▶ Extracted data:
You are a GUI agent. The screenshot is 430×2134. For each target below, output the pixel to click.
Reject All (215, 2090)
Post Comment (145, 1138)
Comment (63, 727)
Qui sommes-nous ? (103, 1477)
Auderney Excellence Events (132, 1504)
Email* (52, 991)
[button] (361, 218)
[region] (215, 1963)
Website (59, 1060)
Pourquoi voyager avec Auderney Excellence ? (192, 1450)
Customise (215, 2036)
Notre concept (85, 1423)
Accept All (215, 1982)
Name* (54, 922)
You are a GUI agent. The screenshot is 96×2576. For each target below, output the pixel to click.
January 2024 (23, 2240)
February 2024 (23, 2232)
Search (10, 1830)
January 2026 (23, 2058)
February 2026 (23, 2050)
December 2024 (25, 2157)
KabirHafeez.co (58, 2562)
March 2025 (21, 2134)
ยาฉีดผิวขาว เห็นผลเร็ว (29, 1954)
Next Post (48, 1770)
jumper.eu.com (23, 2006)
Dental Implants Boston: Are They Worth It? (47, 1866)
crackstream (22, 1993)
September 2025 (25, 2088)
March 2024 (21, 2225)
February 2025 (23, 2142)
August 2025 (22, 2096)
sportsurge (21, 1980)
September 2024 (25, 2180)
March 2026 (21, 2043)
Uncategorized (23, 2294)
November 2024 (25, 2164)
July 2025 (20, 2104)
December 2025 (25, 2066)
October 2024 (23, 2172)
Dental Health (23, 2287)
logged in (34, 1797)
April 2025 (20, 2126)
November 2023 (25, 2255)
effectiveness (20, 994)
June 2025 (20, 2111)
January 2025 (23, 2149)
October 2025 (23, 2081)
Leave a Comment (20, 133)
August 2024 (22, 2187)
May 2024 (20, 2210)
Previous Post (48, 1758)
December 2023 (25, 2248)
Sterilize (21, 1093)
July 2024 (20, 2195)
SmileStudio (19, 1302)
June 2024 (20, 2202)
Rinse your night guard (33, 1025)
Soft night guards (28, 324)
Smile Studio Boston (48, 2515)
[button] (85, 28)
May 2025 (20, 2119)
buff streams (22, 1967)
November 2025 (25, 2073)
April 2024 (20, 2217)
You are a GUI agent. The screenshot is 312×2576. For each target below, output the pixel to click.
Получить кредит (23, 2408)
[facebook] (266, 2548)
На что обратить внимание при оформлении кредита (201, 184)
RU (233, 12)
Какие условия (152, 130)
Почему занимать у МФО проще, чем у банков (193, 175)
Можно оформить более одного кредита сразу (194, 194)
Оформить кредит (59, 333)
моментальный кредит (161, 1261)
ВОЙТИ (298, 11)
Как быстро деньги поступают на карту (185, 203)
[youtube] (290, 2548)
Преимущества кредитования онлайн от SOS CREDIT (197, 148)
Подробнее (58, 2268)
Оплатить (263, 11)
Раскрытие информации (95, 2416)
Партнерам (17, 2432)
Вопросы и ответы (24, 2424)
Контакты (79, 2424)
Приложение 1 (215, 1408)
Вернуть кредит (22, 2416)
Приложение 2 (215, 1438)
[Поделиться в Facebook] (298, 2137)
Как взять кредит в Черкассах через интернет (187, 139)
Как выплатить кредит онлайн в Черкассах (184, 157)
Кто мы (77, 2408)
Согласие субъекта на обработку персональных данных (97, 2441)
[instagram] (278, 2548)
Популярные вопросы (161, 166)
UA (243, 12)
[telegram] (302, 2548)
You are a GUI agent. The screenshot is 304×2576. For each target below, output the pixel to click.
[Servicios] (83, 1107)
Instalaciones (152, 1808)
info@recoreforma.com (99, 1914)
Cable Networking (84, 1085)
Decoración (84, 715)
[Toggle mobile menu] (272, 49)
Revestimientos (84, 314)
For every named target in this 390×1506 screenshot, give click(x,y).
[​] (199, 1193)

▶ Try it: Could you return all lines from the records that include the word "Comment"?

▶ Output for this task:
Post Comment (145, 1138)
Comment (63, 727)
Leave a Comment (20, 133)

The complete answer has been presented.